DESCRIPTION OF THE TASK: Rewrite the listing lines starting with the line that contains "Given: Open the Modify Selection ribbon panel" and going on through the end of the listing, replacing "Modify Selection" with "Edit Selection" and leaving everything else unchanged. Give only those lines, without the pictures.

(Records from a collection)
## Start

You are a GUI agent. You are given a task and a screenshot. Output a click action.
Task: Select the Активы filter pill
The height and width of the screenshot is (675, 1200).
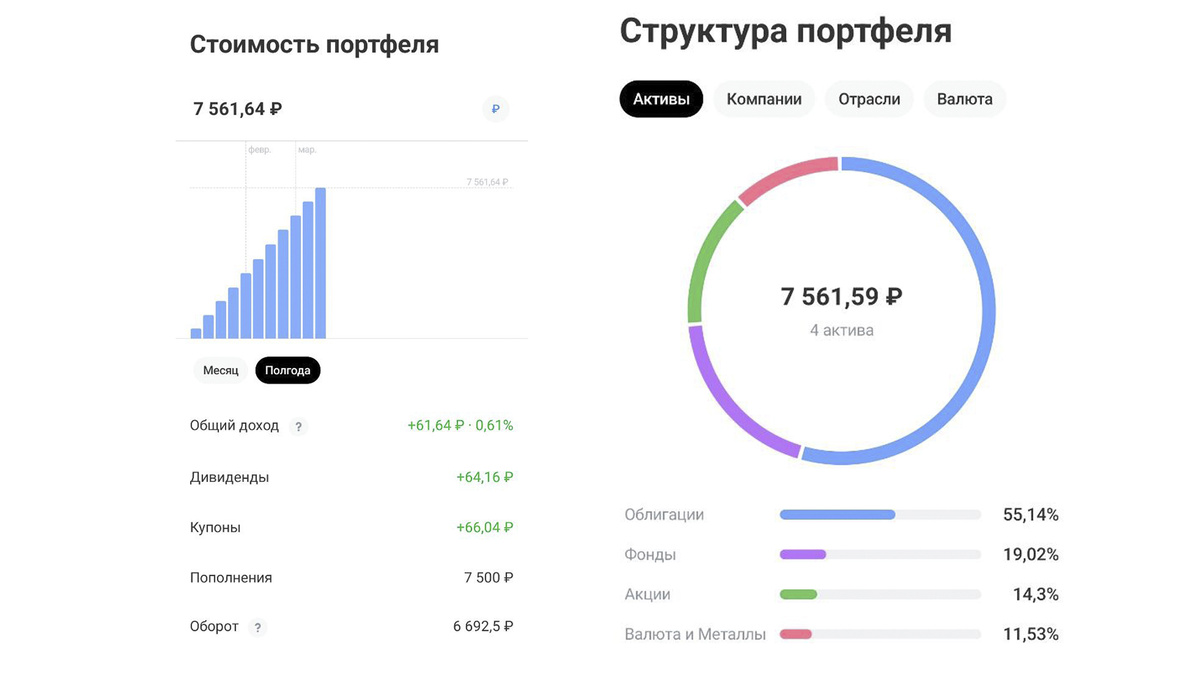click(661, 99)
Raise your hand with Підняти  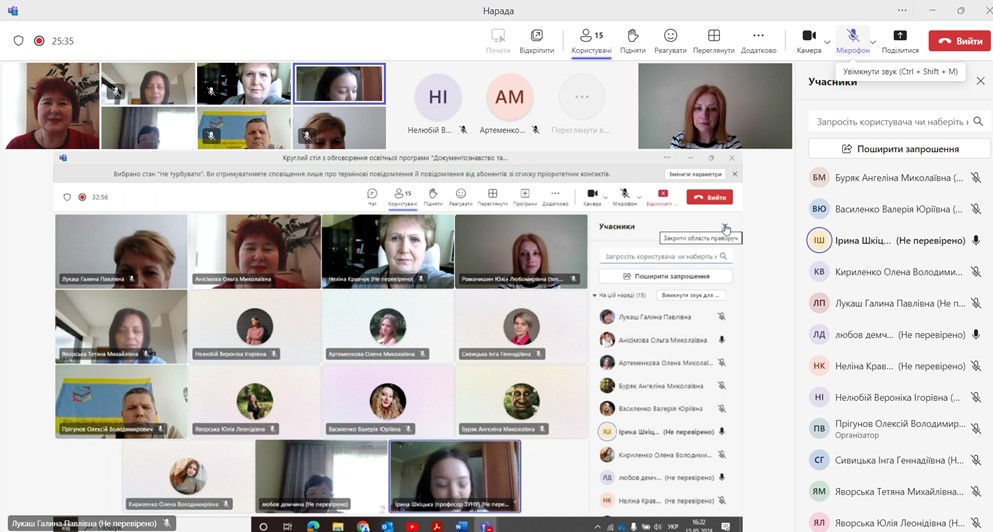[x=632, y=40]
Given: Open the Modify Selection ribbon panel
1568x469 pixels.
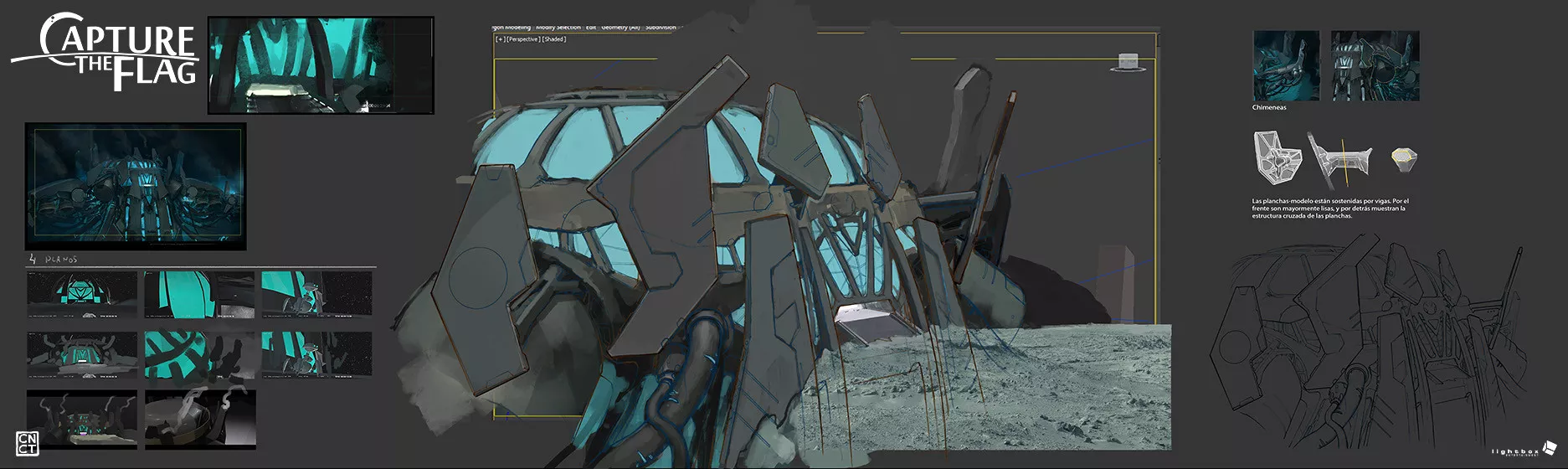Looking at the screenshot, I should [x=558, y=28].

## End

SOLUTION:
Given: Open the Edit Selection ribbon panel
1568x469 pixels.
Looking at the screenshot, I should [x=558, y=28].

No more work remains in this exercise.